Extracted records.
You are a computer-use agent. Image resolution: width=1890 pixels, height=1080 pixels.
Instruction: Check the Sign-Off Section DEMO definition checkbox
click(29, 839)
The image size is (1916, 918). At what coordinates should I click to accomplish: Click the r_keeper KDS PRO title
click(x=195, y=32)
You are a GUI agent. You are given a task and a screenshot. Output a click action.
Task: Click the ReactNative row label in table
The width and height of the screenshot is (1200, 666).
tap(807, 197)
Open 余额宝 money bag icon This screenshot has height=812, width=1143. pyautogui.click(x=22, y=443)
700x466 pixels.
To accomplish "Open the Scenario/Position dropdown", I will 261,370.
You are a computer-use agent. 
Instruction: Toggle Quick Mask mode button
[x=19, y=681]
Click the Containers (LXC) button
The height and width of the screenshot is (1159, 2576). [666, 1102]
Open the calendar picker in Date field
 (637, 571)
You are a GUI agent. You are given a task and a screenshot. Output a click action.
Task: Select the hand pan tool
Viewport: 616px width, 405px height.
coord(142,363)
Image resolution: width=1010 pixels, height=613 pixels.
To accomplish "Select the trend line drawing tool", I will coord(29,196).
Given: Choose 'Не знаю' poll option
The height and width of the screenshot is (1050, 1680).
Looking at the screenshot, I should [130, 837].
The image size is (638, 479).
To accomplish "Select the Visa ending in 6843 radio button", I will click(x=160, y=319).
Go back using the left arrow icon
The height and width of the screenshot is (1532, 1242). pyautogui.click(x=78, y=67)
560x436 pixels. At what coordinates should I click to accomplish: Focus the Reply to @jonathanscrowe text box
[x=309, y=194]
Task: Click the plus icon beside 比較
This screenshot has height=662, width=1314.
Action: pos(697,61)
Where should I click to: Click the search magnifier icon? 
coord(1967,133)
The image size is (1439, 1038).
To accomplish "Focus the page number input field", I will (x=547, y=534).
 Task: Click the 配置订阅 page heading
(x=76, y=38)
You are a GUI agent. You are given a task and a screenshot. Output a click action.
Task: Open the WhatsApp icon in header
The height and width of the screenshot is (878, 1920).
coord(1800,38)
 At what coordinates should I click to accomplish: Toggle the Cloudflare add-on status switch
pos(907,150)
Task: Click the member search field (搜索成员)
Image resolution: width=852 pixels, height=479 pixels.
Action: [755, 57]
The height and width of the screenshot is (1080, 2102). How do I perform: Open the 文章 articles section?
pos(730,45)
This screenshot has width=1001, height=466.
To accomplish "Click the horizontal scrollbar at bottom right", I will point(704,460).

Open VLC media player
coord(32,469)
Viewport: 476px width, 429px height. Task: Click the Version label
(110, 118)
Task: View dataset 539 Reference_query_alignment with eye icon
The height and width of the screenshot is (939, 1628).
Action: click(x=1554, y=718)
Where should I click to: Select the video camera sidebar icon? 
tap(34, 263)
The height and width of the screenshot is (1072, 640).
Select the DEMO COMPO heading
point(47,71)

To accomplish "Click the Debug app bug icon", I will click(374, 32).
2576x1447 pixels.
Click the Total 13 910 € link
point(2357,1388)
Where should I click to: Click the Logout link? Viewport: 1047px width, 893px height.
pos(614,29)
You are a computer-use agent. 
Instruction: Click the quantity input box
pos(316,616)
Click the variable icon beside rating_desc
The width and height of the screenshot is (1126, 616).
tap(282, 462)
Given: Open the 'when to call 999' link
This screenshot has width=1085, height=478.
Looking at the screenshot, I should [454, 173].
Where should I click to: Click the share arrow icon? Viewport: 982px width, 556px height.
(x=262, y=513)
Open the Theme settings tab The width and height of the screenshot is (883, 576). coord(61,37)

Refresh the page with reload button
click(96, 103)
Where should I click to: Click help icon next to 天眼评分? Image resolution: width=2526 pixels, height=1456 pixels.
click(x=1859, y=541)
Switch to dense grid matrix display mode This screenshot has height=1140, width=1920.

Given request. How many lines in the records contain the word "label"? Reply with only the number.

Task response. 2